Raphael, Study for the Madonna of the Goldfinch (1506; ink drawing on paper, 23 x 16.3 cm; Oxford, Ashmolean Museum, Inv. WA1846.160) |
The inclusion of the goldfinch was thought, in all likelihood, to present a direct reminder of the Passion: in fact, the goldfinch was believed to live among thistle plants (thus the allusion to the crown of thorns is immediate), hence the name of the little bird, and in addition the red spot on its snout was also considered a symbol of the blood shed by Jesus on the Cross. The painting, moreover, cracked in 1548, when a landslide caused the Nasi family home in which it was housed to collapse, and the work was affected: it fortunately managed to save itself, however, but had to undergo a quick restoration carried out by Giovan Battista Nasi, son of Lorenzo, the commissioner (Vasari himself gives us this information). The problem is that the continuous maintenance work the work underwent over the centuries ended up causing the Madonna of the Goldfinch to become covered with an amber patina, which was removed only with a recent restoration (completed in 2008 and carried out by Patrizia Riitano and Ciro Castelli of theOpificio delle Pietre Dure, under the direction of Marco Ciatti and Cecilia Frosinini), conducted with the aim of bringing back to light, through a cleaning operation and integration of the gaps, the painting’s original colors.

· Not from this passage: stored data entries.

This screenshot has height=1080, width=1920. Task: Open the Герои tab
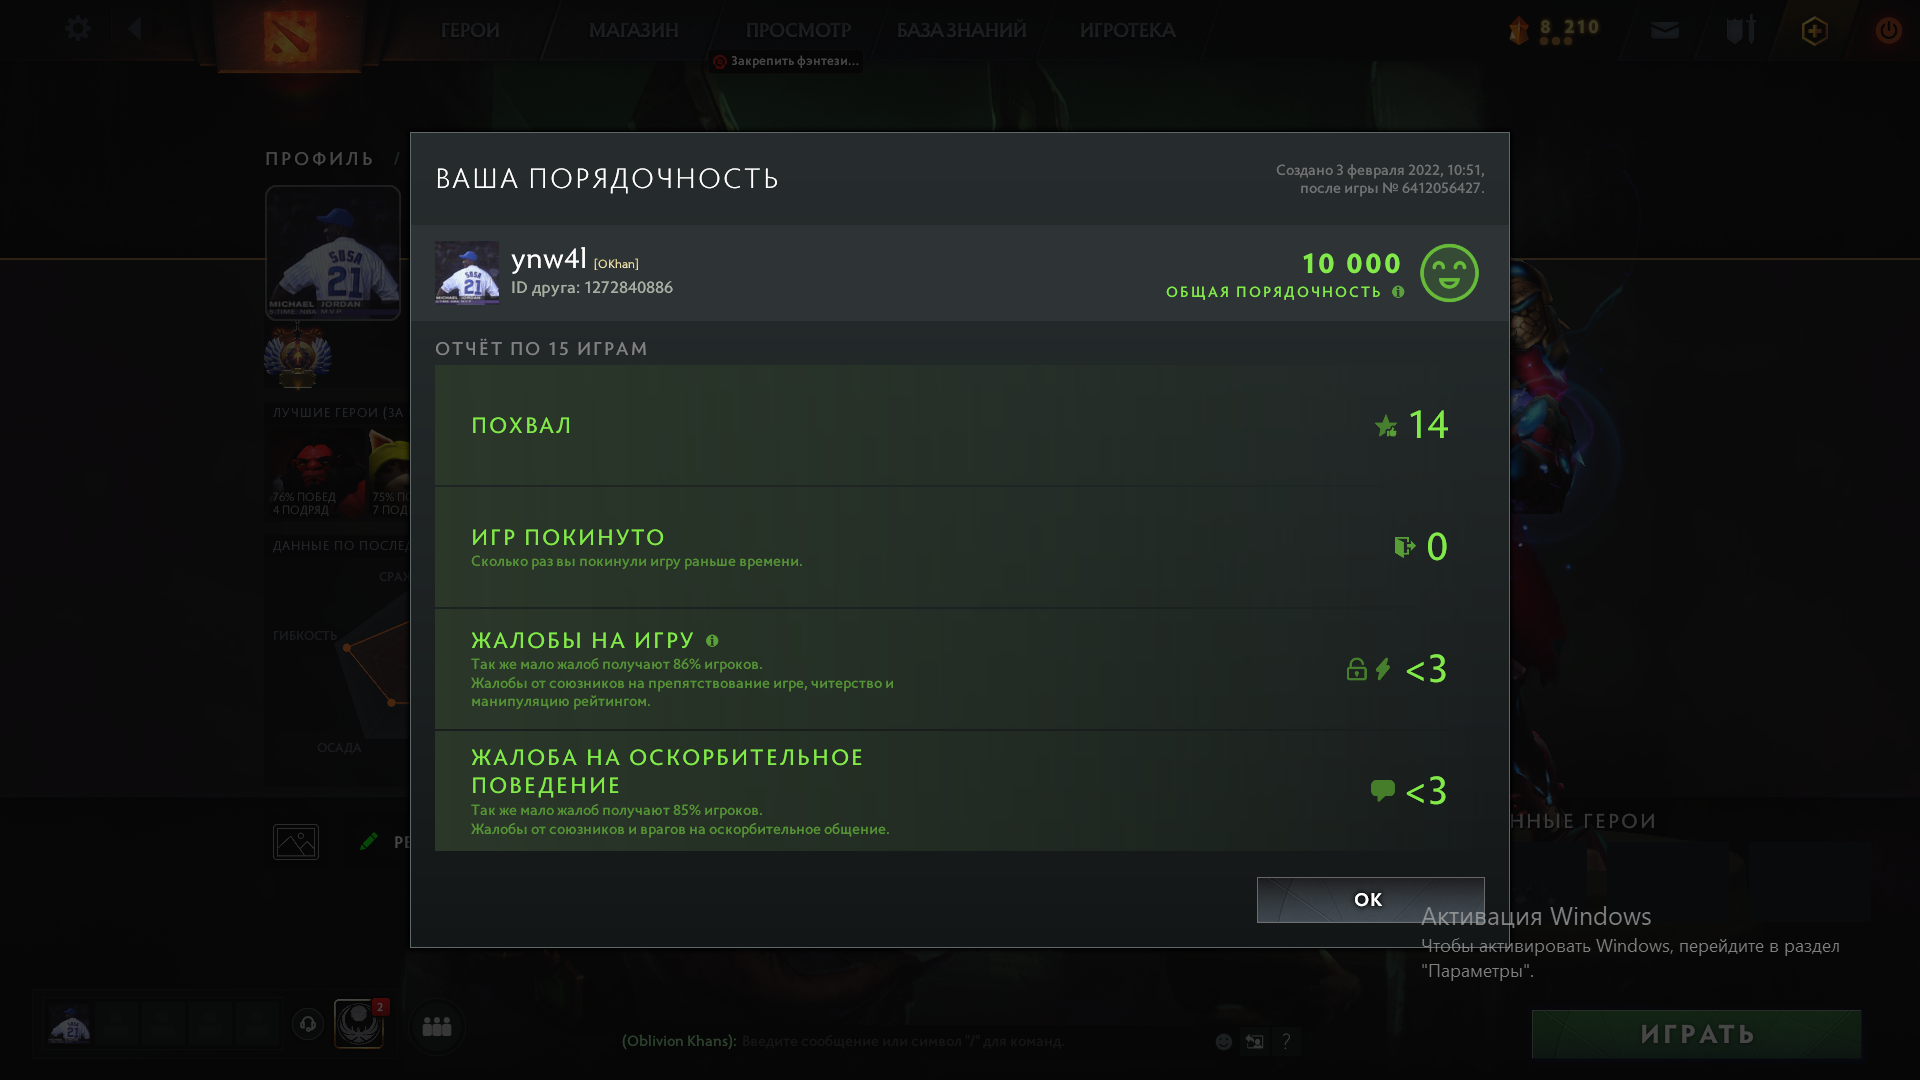[x=470, y=31]
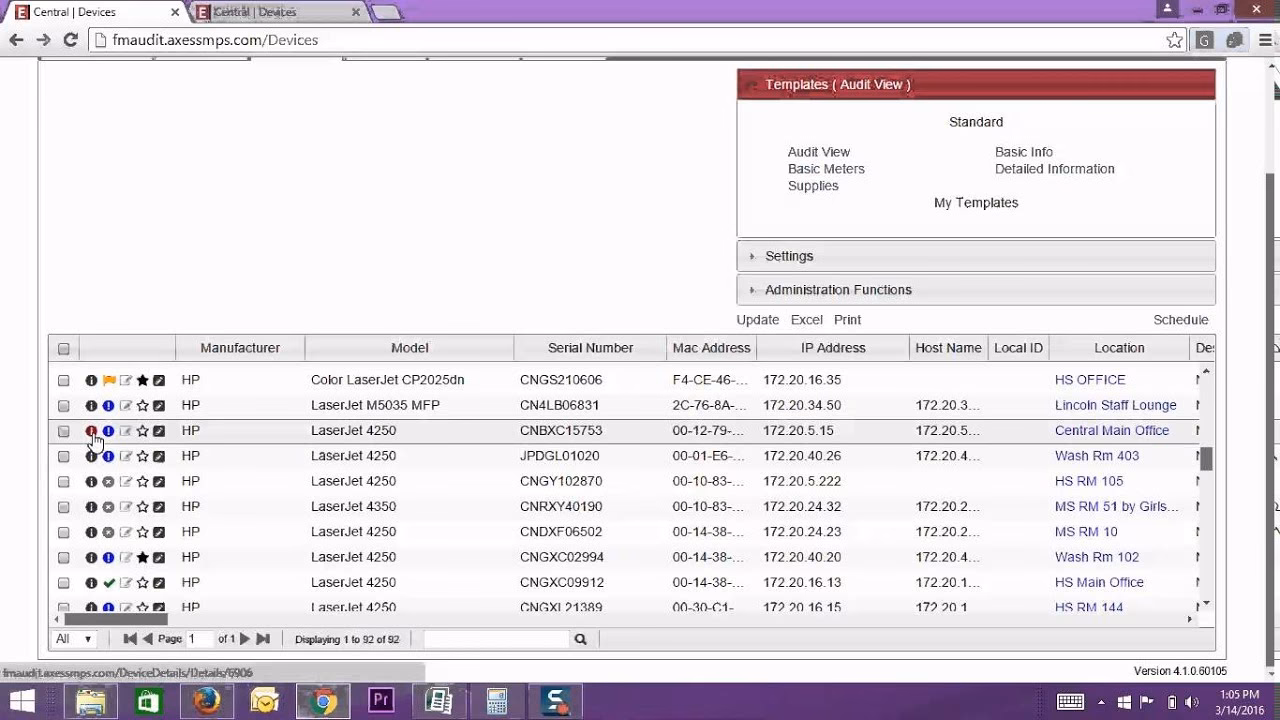Tick the select-all checkbox in the table header

coord(64,349)
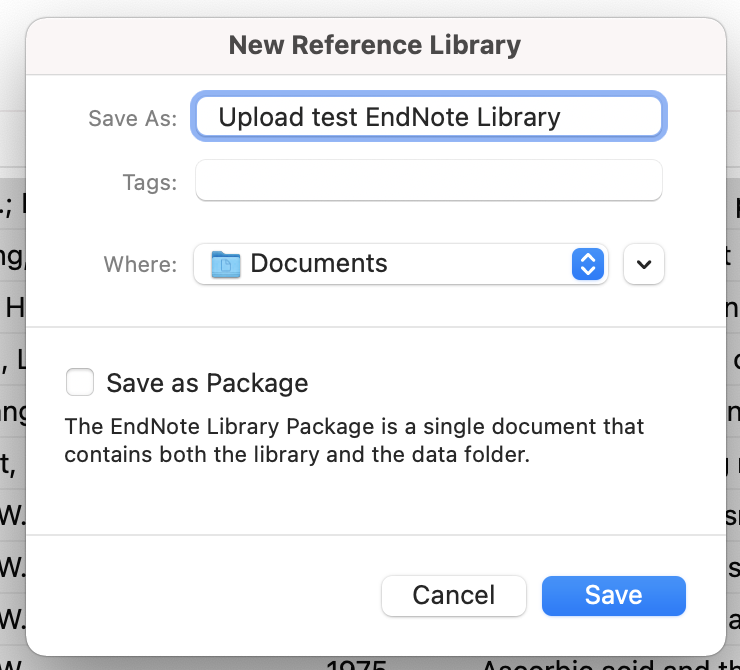Expand the dialog with the chevron button

click(644, 264)
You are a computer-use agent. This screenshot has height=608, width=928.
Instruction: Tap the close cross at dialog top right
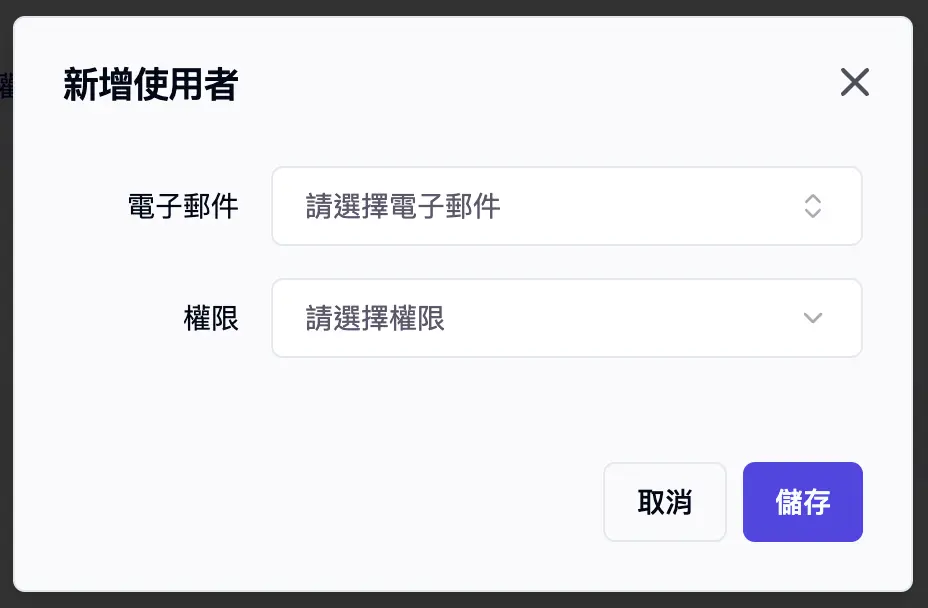tap(855, 83)
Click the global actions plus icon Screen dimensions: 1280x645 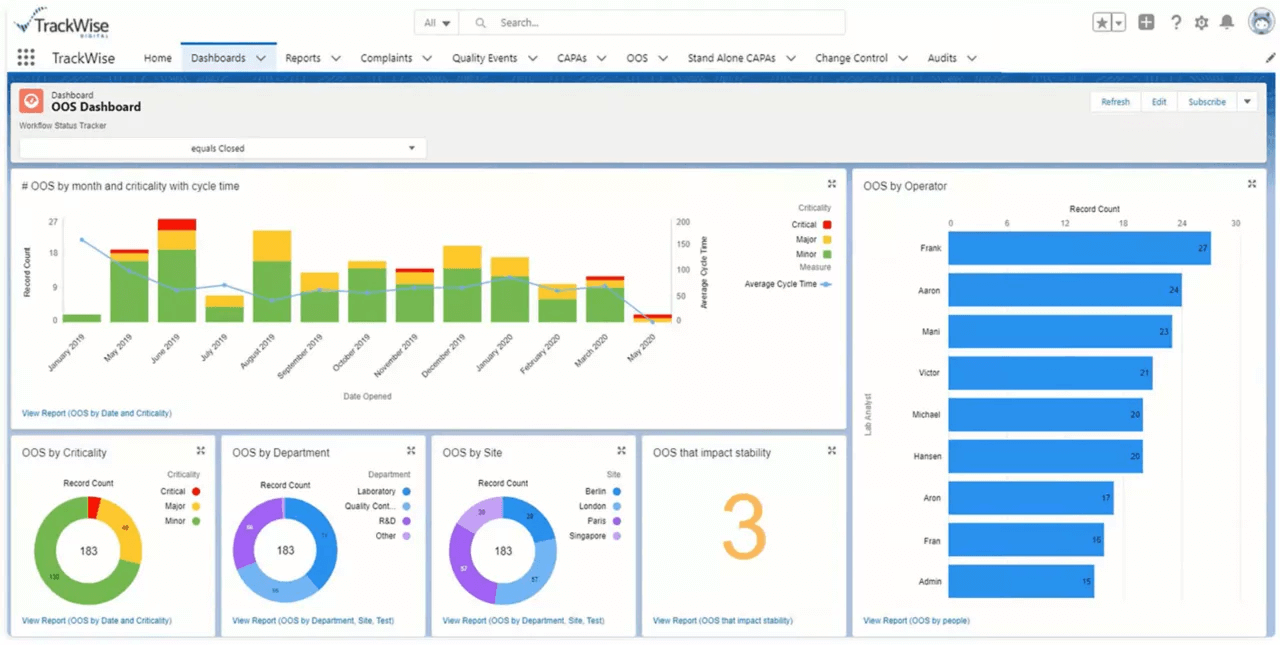(1146, 22)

The Madonna of the Goldfinch before and during restoration |
The result is what is now before the eyes of all visitors to the room dedicated to Raphael’s paintings in the Uffizi Gallery: in fact, the restorers have allowed us to appreciate the work with the eyes of a sixteenth-century observer, giving us the opportunity to see even details that the stratifications that have accumulated over the years (these are additions inserted during the maintenance operations that the work has undergone over the centuries) had hidden. We can thus rediscover, in all their brilliance, the chromaticisms of those two children so appreciated by Vasari for being “so well colored and with such diligence conducted that they more readily appear to be of living flesh than worked with colors,” of the Madonna who “has an air truly full of grace and divinity,” and of all those details that in the description of the great art historian from Arezzo are summed up in a single adjective, of disarming banality, but very communicative: “beautiful.”